Rewrite the material from the line that has "Identify the location" through the line that has "Looking at the", changing "screenshot" to "image" and leaving everything else as it is. Give only those lines, without the pictures.

» **Exercise input**:

-------

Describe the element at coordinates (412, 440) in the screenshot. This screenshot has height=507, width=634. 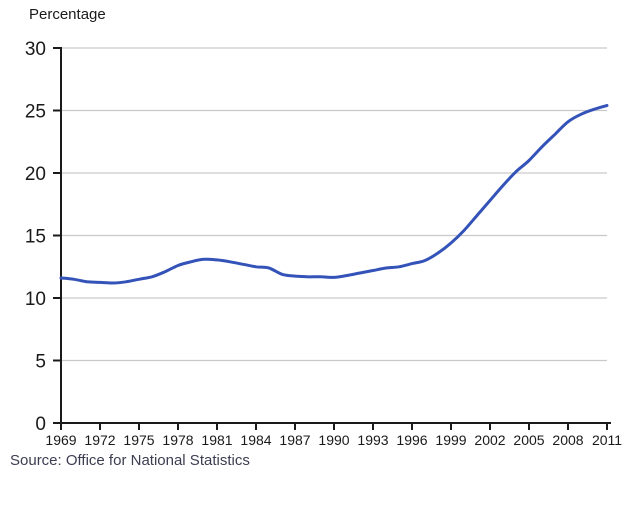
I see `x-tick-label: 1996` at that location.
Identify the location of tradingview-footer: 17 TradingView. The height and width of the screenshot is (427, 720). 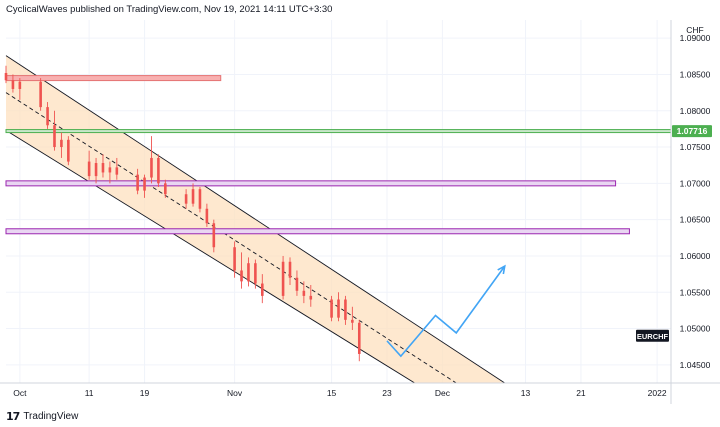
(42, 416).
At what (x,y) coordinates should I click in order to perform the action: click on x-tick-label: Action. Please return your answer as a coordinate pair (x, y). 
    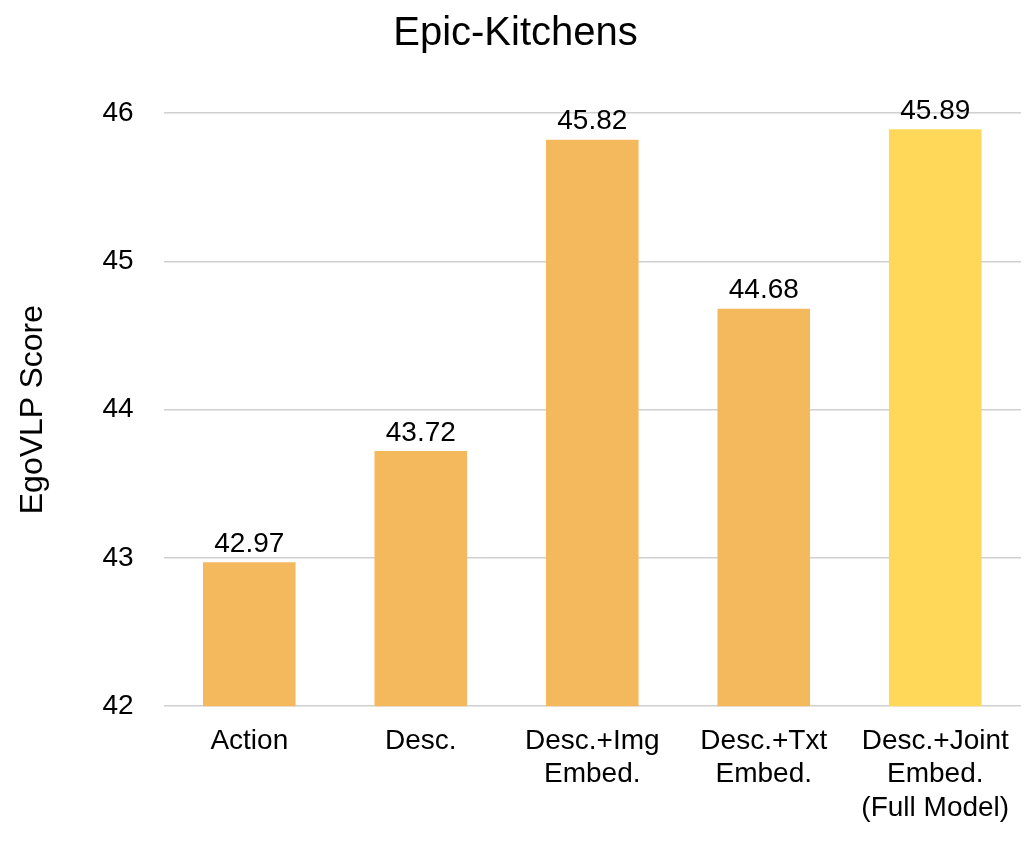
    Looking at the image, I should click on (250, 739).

-------

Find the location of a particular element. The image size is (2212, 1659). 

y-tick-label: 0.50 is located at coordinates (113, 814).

-------

» **Finished exercise**:
Identify the location of tradingview-footer: 17 TradingView. The height and width of the image is (427, 720). 
(42, 416).
At what (x,y) coordinates should I click in order to perform the action: click on x-tick-label: Action. Please return your answer as a coordinate pair (x, y). 
    Looking at the image, I should click on (250, 739).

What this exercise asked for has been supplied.